Trying to Keep Divinity ...
Depending on the day at her Methodist seminary, Jennifer Wilsford wants to be either a parish minister or a professor. Her seminary, for its part, has tweaked its curriculum, brings in speakers and tries to hold her hand through the logistics of ordination — all designed to nudge Ms. Wilsford and other seminarians toward the pulpit.
Jason Miller entered the rabbinic seminary with the notion that he wanted to graduate to a pulpit job, but leading a congregation out of school was daunting. He said that to help him prepare for the calling — and not be tempted to leave it before he graduated — he became “the guinea pig” in a new program, attending classes in one state, living and working as an assistant rabbi in another and serving as the primary rabbi in a third.

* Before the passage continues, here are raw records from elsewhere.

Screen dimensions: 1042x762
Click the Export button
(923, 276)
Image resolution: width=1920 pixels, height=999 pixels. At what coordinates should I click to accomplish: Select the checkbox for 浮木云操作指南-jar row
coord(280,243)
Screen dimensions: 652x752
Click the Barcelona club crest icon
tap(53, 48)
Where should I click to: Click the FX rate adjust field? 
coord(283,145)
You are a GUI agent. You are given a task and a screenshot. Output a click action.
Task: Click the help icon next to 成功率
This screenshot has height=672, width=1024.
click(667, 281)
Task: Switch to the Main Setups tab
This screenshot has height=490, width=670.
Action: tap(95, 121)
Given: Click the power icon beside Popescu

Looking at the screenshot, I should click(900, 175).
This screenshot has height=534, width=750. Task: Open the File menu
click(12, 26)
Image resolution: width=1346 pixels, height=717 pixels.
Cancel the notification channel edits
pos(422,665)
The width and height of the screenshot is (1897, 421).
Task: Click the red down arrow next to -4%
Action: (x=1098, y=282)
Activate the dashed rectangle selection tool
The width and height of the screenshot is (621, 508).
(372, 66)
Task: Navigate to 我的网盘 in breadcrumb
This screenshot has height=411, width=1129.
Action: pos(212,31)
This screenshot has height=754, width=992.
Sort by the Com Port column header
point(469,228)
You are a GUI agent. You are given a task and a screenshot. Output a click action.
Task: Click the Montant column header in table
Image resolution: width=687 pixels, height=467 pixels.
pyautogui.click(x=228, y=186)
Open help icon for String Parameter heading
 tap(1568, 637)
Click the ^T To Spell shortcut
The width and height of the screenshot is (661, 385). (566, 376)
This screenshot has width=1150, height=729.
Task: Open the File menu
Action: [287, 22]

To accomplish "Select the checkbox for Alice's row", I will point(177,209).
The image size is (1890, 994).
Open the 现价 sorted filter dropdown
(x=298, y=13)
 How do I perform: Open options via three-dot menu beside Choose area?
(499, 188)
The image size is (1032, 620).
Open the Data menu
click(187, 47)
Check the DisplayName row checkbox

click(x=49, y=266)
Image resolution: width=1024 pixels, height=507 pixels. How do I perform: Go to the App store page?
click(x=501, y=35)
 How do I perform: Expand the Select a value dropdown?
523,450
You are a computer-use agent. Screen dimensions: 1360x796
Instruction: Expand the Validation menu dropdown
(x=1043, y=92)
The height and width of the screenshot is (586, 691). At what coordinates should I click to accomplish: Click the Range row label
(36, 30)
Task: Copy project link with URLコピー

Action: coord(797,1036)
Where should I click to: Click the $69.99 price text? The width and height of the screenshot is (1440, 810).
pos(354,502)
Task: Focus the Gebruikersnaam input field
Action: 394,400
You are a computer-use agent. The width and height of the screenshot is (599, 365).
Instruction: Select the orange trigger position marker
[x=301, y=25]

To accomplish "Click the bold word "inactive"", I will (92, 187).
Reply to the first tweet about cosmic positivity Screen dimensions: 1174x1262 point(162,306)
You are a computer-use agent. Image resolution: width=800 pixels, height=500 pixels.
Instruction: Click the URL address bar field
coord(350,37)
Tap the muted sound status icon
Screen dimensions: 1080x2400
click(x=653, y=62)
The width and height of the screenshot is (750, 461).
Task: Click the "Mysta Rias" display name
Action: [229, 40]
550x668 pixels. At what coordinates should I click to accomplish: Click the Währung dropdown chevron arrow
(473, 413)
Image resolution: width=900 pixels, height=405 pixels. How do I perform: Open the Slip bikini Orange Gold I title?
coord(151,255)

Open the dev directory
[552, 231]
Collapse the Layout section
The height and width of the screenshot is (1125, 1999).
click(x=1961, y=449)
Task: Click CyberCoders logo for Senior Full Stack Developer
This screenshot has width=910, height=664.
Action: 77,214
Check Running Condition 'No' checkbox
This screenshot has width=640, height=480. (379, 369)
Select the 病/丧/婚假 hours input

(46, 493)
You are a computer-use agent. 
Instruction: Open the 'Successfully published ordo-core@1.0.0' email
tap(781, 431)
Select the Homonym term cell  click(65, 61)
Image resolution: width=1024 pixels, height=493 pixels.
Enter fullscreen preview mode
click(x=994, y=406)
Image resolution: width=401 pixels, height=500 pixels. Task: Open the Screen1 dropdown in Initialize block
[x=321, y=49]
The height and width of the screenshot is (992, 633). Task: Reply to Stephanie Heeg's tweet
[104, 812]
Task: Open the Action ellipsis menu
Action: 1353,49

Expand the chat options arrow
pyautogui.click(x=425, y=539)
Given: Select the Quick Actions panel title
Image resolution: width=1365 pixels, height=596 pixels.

[...] As a board member for the Jewish Theological Seminary in New York and traveling to smaller Jewish communities around the world, Ned Gladstein saw the result of the waning popularity of pulpit work — smaller or emerging congregations can be left struggling for rabbis.
Mr. Gladstein, president of Sunrise ShopRite Inc., which runs grocery stores, donated the money to establish a scholarship for an internship program structured to guide a seminarian through the process of learning how to serve a synagogue. This is done by serving in two simultaneously. While going to school, the student serves as the assistant rabbi at a large established synagogue and lives in that community; using what he learns there as a knowledge base and the head rabbi as a mentor, he travels for holidays and regular Shabbats to a synagogue that is smaller and newer.
Rabbi Miller did not go into the rabbinate immediately after completing the program at the Jewish Theological Seminary. He took a position at Hillel at the University of Michigan instead. (The program has since been changed to give incentive to the graduate to take a post with a smaller synagogue.)
But now he is a rabbi at Congregation Agudas Achim in Columbus, Ohio, and Rabbi Miller said that his experience was a lasting influence on his eventual arrival at the pulpit. It taught him, he said, to try his varied activities “in baby steps, I know I can’t do everything at once” in a way that a less-rounded program might not have.